# STATED PROBLEM
From the passage about Eric Sykes, list every company that it names as having employed him.

# SELECTED PASSAGE
_ _ _ _

Eric Sykes primarily worked for "import/export" trading companies in Shanghai, where he met Fairbairn. Fairbairn involved him as an instructor, and SWAT team leader. He was the leader of the Shanghai Muni Police sniper squad, and between the two, he was definitely the firearms expert. He did most of his work as a civilian, unpaid volunteer or part-time and so he never competed with Fairbairn for rank, nor did he have a reason to consider himself inferior -- but that's exactly how Fairbairn treated him. It's been written that this is ultimately what split them after "Shooting to Live" was published. I suspect that Fairbairn was the one who had the kind of influence that could get books published and ideas promoted as authoritative, and Sykes was just "used" as a source, but that with respect to firearms, he was the source.
Sykes was a hunter, and expert with a rifle and pistol. His father had worked as a cotton trader in Manchester, and Eric had come to Shanghai working for Reiss & Co., a Manchester-based cotton goods trader that had offices in Canton and Shanghai. He later joined the China & Japan Trading Co., the Colt and Remington importer for China, and then worked for S J David & Co., a Bombay-based trader and pioneer of the mill industry in India. Manchester and Bombay certainly had cotton mills and industries that exported to China, but India had more exports to China than just cotton. Perhaps that's what kept the Shanghai Muni PD so busy.
Eric Sykes worked for S J David & Co. from 1929 until he left China 1940. I found that this company was active in the opium trade besides Indian yarns.
When Shooting to Live was published in 1942, the US was in need of doctrine for handgun methodology. The US had no authority or subject matter expert on this topic. Their British allies did, having sourced them from the Shanghai International Settlement's municipal police. Shanghai had been a hotbed for combat with the Chinese criminal underworld and its drug and arms trades. The US, on the other hand, had no such "sandbox" in which to prove hand-to-hand, handgun, and knife combat techniques. They had gone through Prohibition, but without a central institution (like the FBI that would come later) to congeal the learned knowledge into any kind of doctrine. What the US did have, was an excellent handgun, the 1911 Government model (which Fairbairn & Sykes were big promoters of).

_ _ _ _

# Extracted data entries
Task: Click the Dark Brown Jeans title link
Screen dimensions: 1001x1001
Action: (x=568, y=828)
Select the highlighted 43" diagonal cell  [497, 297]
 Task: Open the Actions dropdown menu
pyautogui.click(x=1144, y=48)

_ _ _ _

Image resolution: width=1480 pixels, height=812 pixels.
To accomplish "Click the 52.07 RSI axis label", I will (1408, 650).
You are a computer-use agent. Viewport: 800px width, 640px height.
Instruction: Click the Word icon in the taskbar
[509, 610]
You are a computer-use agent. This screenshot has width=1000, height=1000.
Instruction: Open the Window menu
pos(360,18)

_ _ _ _

# COMPLETE RESPONSE
Reiss & Co.
China & Japan Trading Co.
S J David & Co.